There are several limitations to the present analysis which must be acknowledged. For practical purposes, the search strategy required the presence of the keywords alcohol or ethanol. Thus, there may exist additional relevant reports that included alcohol consumption as a covariate and for which sufficient information exists to calculate measures of association. One might suspect that studies which found a significant association would be more likely to include the term alcohol in their abstracts or keywords, would be more likely to have been identified in our search strategy, and hence may have biased the findings upwards. However, no evidence of publication bias was detected, which provides some assurance against this possibility. While no publication bias was detected, there are a number of other types of bias that may affect the results. All studies that met inclusion criteria were included with no exclusions due to study quality. This choice was made due to the small number of studies identified and the adjuvant recognition that a more strict approach would not help public health practitioners struggling to make recommendations based on the evidence that currently exists. Case ascertainment was rigorous in all studies, but exposure ascertainment in alcohol research is less straightforward, as evidenced by the variety of consumption measures reported. While most studies were prospective and thus recall bias is not implicated (which would require a differential rate of reported among affected and unaffected individuals), there may nonetheless have been some exposure misclassification due to desirability bias. However, any resulting misclassification is likely to be non-differential, and thus would lead to an attenuation of any effect. Alcohol exposure preceded HIV seroconversion in all cases. However, the amount of time between exposure and outcome varied between studies and participants. Exposure was generally ascertained upon study entry or subsequent follow-up interview, and outcome was ascertained on regular follow-up or study completion. What the precise etiologically relevant time period for alcohol consumption might be, and whether participants consumed during that precise time, cannot be determined from our analysis.

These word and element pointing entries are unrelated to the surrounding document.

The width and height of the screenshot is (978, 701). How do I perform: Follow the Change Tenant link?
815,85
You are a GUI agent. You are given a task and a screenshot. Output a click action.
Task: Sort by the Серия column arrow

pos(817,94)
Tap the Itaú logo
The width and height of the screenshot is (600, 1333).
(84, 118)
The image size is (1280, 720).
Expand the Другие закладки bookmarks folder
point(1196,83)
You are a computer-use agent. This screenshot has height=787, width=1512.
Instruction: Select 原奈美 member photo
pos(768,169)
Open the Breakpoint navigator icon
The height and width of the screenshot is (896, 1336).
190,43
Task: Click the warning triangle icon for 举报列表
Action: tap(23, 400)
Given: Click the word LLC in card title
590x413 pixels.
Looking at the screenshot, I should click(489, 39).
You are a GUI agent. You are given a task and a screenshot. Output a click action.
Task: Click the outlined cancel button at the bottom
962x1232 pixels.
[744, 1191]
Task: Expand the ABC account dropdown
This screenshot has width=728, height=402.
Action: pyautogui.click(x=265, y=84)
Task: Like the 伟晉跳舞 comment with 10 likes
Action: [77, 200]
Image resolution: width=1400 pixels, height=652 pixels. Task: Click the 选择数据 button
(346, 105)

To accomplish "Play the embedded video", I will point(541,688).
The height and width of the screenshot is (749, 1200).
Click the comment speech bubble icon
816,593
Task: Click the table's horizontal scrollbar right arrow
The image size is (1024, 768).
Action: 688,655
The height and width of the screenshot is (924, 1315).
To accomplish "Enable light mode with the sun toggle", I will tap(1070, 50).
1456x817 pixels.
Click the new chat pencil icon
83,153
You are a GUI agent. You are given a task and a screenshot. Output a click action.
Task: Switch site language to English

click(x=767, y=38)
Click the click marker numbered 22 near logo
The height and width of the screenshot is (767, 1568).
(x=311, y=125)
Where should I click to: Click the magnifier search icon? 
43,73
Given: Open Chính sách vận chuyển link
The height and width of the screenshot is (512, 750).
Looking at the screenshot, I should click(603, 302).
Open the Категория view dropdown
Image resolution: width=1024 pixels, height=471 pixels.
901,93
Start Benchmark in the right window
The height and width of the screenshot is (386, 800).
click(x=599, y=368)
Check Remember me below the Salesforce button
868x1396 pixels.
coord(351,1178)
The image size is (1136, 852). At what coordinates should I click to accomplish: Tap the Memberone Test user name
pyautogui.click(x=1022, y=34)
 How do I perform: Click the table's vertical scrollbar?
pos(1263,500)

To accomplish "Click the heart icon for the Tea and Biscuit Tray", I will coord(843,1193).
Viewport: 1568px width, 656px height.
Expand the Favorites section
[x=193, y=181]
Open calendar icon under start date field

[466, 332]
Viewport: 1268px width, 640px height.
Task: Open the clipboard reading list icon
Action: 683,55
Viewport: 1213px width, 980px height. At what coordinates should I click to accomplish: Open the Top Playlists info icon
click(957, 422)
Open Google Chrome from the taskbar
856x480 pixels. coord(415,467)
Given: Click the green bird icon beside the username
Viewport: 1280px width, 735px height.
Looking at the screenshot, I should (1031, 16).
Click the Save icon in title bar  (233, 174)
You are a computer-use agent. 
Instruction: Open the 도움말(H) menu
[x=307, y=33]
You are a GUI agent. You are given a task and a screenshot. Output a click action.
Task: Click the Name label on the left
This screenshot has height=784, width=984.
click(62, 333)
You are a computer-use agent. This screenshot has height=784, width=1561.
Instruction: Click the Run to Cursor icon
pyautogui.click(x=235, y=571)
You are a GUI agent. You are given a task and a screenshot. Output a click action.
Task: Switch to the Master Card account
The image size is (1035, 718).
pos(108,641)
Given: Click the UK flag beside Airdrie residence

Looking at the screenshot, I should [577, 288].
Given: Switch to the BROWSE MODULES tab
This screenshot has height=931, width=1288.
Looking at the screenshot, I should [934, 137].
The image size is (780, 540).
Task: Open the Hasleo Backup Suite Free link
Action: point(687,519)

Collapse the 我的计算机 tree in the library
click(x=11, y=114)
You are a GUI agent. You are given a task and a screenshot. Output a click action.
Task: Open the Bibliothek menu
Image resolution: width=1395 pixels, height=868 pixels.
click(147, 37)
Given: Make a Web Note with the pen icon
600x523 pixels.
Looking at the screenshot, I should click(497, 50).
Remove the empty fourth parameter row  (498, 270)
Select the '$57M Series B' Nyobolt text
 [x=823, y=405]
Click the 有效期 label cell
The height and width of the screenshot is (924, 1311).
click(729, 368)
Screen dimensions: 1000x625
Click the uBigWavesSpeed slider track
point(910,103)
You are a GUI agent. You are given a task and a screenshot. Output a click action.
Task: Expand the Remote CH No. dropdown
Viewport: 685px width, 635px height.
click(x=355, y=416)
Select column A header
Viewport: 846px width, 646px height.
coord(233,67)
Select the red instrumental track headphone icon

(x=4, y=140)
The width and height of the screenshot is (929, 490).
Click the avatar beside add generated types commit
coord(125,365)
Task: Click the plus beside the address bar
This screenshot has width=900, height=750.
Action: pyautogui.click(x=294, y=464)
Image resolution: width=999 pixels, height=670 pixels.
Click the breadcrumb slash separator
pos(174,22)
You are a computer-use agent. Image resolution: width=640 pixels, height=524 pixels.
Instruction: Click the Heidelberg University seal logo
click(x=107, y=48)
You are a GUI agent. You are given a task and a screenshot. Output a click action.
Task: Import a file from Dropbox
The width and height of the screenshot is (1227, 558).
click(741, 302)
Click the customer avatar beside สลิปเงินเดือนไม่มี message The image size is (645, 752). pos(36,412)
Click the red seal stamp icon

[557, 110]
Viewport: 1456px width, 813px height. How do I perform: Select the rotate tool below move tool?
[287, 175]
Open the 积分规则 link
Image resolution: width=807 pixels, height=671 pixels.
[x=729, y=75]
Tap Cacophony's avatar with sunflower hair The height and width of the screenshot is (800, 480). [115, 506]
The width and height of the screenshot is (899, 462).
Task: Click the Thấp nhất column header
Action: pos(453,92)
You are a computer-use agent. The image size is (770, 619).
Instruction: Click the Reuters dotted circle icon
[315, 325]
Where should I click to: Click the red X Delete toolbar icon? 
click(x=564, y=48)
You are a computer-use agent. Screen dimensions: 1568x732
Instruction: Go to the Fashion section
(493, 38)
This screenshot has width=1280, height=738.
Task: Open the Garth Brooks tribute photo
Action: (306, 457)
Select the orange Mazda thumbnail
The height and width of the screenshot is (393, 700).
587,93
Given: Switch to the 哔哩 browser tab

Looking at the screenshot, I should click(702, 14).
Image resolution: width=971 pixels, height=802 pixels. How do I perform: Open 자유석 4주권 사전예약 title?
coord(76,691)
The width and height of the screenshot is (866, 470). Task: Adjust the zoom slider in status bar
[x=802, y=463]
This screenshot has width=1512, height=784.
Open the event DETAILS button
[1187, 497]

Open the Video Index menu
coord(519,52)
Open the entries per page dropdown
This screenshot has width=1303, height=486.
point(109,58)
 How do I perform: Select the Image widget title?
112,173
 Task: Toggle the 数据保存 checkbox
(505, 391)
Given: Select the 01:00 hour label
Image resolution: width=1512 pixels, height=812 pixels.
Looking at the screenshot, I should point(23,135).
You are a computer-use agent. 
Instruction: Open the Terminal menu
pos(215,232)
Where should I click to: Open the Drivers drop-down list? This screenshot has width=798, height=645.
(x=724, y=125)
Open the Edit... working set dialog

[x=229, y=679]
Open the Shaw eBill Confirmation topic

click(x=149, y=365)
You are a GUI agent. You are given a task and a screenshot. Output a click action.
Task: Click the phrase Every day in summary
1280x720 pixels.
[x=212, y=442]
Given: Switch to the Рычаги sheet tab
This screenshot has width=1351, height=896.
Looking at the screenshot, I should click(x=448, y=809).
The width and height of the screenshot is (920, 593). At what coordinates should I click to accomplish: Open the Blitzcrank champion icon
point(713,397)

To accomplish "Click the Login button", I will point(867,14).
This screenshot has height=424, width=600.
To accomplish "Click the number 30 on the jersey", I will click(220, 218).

This meta-analysis is insufficient to address which, if any, of the above-described potential explanations for the association between alcohol exposure and HIV are at work. Indeed, although the temporal causal criteria is satisfied (by design), and the results suggest some consistency of evidence, the evidence on the whole is insufficient to conclude a causal link. At most, one might state that the evidence is suggestive and bears further research.

This meta-analysis is the first to examine the association between alcohol consumption and incident HIV infection, and as such, is a significant contribution to the existing literature. However, more and better research is needed. In particular, to adequately address this important question, several methodological improvements will need to be made: better and consistent measures of alcohol consumption including objective measures; prospective studies that allow for the path analyses of the various pathways; more studies among female populations to allow for sex-specific meta-analysis.

With regard to public health practice, the consistent and relatively strong association between alcohol consumption and HIV incidence, together with the high risk of HIV infection and relatively high prevalence of heavy drinking occasions in Sub-Saharan Africa (Rehm et al. 2009) should lead to the inclusion of alcohol-specific interventions into HIV risk reduction packages. Such a strategy has already been introduced by Kalichman et al. (2007b, 2008), albeit with mixed results. Thus, if proven short but effective alcohol interventions such as Brief Interventions (Room et al. 2005) are included in HIV risk reduction packages, it should be done with experimental variation in order to be able to isolate any potential effects of the alcohol interventions. After all, this strategy would not only identify the most effective interventions, it would also provide a mechanism by which to further explore the causal association.